Selasa, 20 Desember 2016

MAKNA PELANGKIRAN


Hasil gambar untuk gambar pelangkiran baliOm Swastiastu

Beberapa hal penting yang perlu kita ketahui tentang pelangkiran yaitu :
Dalam penempatan Pelangkiran didalam rumah yang tidak boleh dilupakan ialah diperlukan ada pelangkiran disetiap kamar tidur (bagian atas kepala tempat kita tidur) untuk dilinggih "Kanda-Pat", sedangkan untuk istana Sang Hyang Kumara bagi bayi yang belum upacara 3 bulan, pelangkiran dari anyaman bambu. Dan pelangkiran yang ada didapur untuk Linggih Bhatara Brahma dan Bhatara Wisnu, ditempatka "Pulu" berisi beras segenggam. Dipelangkiran itu perlu di isi "pejati" yakni banten tegteg, daksine peras dan ajegan, daksina , peras, da ajuman.

Setiap Purnama pejati ini diganti dengan yang baru. setiap hari ngejot atau maturan dipelangkiran-pelangkiran itu dengan canang sari berisi masakan hari itu, cukup dengan sesontengan atau memakai bahasa biasa saja tidak usah pakai mantra. Tirta untuk mebanten saiban itu mint di geria-geria , yaitu tirta pelukatan (penyucian).
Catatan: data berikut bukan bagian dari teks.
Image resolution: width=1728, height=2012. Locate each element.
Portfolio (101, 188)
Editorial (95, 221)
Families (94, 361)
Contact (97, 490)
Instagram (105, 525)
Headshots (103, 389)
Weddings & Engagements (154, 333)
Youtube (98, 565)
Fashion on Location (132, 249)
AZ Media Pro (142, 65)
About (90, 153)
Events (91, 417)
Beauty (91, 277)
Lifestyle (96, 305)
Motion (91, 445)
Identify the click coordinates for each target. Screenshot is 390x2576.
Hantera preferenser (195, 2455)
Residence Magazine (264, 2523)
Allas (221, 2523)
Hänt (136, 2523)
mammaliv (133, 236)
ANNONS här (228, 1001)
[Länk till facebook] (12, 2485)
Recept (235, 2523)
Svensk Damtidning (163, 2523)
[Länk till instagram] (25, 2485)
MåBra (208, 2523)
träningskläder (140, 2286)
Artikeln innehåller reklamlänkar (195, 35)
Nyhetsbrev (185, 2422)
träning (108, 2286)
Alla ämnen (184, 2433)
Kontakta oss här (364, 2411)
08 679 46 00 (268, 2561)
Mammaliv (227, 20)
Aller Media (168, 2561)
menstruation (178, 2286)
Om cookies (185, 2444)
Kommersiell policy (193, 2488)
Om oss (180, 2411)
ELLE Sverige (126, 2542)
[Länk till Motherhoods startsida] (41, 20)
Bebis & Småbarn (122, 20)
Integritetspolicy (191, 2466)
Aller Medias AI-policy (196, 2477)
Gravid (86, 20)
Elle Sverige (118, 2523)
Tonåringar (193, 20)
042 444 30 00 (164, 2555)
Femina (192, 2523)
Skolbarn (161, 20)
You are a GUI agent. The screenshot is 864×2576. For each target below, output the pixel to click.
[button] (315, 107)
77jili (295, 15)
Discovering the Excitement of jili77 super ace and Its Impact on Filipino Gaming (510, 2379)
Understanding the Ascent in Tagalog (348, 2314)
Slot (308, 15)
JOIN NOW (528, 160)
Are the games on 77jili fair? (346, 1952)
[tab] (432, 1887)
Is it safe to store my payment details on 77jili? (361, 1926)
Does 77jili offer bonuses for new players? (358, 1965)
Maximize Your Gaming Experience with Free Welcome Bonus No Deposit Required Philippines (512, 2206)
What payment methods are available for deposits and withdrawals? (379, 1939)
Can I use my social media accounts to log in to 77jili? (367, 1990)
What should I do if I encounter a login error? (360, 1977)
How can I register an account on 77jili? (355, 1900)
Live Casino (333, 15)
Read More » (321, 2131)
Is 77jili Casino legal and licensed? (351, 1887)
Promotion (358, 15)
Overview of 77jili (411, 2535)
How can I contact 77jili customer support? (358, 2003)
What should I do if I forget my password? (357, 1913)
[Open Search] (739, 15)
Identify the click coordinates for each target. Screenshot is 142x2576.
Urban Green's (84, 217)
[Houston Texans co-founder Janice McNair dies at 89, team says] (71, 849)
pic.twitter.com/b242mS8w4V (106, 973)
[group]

Tirta itu bisa dipakai selama sebulanan atau lebih.
Saat tilem atau bulan mati yang dihaturkan adalah pejati(tegteg, daksina, peras ajuman) sama seperti purnama tapi dibawah pelangkiran diisikan segehan nasi manca warna.

Jika ingin melinggihkan patung Dewa Siwa pelangkiran kamar menurut Bhagawan Dwija boleh boleh saja akan tetapi terlalu berlebihan, karena Dewa Siwa adalah Niyasa Tuhan (Sang Hyang Widhi) mestinya di istanakan dilingkungan atau tempat yang sakral atau suci, bukan dipelangkiran kamar tidur yang mungkin digunakan untuk hal-hal yang khusus.

Jika merantau dan ingin tetap memuja Sang Hyang Widhi letakkanlah pelangkiran itu diruangan yang khusus yang tidak dipergunakan untuk tidur. karena seperti yang sudah dijelaskan sebelumnya dikamar tidur untuk stana kanda Pat.

Dalam lontar "Aji Maya Sandhi" disebutkan ketika manusia sedang tidur maka Kanda Pat keluar dari tubuh manusia dan bergentayangan , ada yang duduk di dada, di perut, di tangan dan sebagainya. sehingga mengganggu tidur manusia, oleh karena itu perlu dibuatkan pelangkiran untuk stananya agar mereka dapat melaksanakan tugas sebagai penunggu urip.

Jadi tentunya dengan meletakan pelangkiran di dalam kamar, maka niscaya dalam tidur akan terasa lebih nyenyak karena sudah ada yang menjaga dari segala bentuk gangguan dari roh jahat.